In the past years there has been significant research on developing compact data structures for summarizing large data streams. A family of such data structures is the so-called sketches. Sketches bear similarities to the well-known Bloom filters [B.H. Bloom, Space/time trade-offs in hash coding with allowable errors, Communications of ACM, 13 (7) (1970), 422-426] and employ hashing techniques to approximate the count associated with an arbitrary key in a data stream using fixed memory resources. One limitation of sketches is that when used for summarizing long data streams, they gradually saturate, resulting in a potentially large error on estimated key counts.
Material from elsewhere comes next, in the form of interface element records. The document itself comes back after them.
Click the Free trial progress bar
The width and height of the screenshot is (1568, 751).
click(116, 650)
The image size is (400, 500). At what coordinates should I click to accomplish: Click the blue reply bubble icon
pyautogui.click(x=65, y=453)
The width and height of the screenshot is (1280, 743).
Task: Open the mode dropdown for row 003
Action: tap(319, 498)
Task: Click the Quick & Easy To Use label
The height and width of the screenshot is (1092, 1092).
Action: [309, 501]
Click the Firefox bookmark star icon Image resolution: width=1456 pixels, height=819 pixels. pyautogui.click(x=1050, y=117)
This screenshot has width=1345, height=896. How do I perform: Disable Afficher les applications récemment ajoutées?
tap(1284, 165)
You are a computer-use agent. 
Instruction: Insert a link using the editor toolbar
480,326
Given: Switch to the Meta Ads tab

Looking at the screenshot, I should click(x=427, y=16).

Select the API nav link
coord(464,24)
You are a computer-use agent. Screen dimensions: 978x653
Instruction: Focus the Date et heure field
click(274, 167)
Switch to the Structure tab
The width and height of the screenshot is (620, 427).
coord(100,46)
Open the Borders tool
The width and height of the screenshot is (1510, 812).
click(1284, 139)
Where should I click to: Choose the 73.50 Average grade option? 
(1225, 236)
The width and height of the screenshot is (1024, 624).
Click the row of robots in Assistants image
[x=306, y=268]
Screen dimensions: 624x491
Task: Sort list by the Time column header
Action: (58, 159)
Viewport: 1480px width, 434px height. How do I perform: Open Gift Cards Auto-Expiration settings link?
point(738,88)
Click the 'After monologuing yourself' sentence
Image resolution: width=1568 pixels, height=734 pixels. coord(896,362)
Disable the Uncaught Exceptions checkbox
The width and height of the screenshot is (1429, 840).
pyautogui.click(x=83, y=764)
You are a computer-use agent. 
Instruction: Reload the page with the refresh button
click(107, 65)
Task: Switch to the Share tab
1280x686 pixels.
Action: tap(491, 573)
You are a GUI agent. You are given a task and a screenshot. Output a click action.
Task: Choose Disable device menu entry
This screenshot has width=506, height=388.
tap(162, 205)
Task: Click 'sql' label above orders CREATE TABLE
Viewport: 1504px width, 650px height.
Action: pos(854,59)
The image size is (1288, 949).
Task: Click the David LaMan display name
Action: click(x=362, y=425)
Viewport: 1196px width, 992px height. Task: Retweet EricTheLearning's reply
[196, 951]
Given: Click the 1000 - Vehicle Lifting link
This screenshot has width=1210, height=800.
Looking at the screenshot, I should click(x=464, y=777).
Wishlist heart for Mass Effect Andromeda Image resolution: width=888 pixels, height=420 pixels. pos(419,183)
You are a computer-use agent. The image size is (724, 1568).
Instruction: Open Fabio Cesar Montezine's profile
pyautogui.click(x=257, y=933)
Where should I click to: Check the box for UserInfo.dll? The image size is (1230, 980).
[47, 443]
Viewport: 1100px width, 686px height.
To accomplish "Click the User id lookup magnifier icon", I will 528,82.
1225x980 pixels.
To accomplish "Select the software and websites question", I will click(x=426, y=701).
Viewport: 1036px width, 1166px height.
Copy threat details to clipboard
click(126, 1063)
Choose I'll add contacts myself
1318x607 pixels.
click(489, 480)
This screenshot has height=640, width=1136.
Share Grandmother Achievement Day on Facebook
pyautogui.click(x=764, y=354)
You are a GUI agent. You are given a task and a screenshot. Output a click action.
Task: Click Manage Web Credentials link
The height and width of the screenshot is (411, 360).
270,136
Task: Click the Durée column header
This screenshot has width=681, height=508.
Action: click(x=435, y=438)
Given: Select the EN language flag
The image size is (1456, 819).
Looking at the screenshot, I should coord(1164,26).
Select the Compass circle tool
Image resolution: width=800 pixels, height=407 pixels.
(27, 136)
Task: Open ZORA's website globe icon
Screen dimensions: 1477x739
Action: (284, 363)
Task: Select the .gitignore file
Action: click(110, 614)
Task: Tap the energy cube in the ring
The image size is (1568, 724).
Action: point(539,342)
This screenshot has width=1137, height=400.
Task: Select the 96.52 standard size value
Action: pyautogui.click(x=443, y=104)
In this work, we introduce two techniques to address this problem based on the observation that real-world data streams often have many transient keys that appear for short time periods and do not re-appear later on. After entering the data structure, these keys contribute to hashing collisions and thus reduce the estimation accuracy of sketches. Our techniques use a limited amount of additional memory to detect transient keys and to periodically remove their hashed values from the sketch. In this manner the number of keys hashed into a sketch decreases, and as a result the frequency of hashing collisions and the estimation error are reduced. Our first technique in effect slows down the saturation process of a sketch, whereas our second technique completely prevents a sketch from saturating. We demonstrate the performance improvements of our techniques analytically as well as experimentally. Our evaluation results using real network traffic traces show a reduction in the collision rate ranging between 26.1% and 98.2% and even higher savings in terms of estimation accuracy compared to a state-of-the-art sketch data structure. To our knowledge this is the first work to look into the problem of improving the accuracy of sketches by mitigating their saturation process.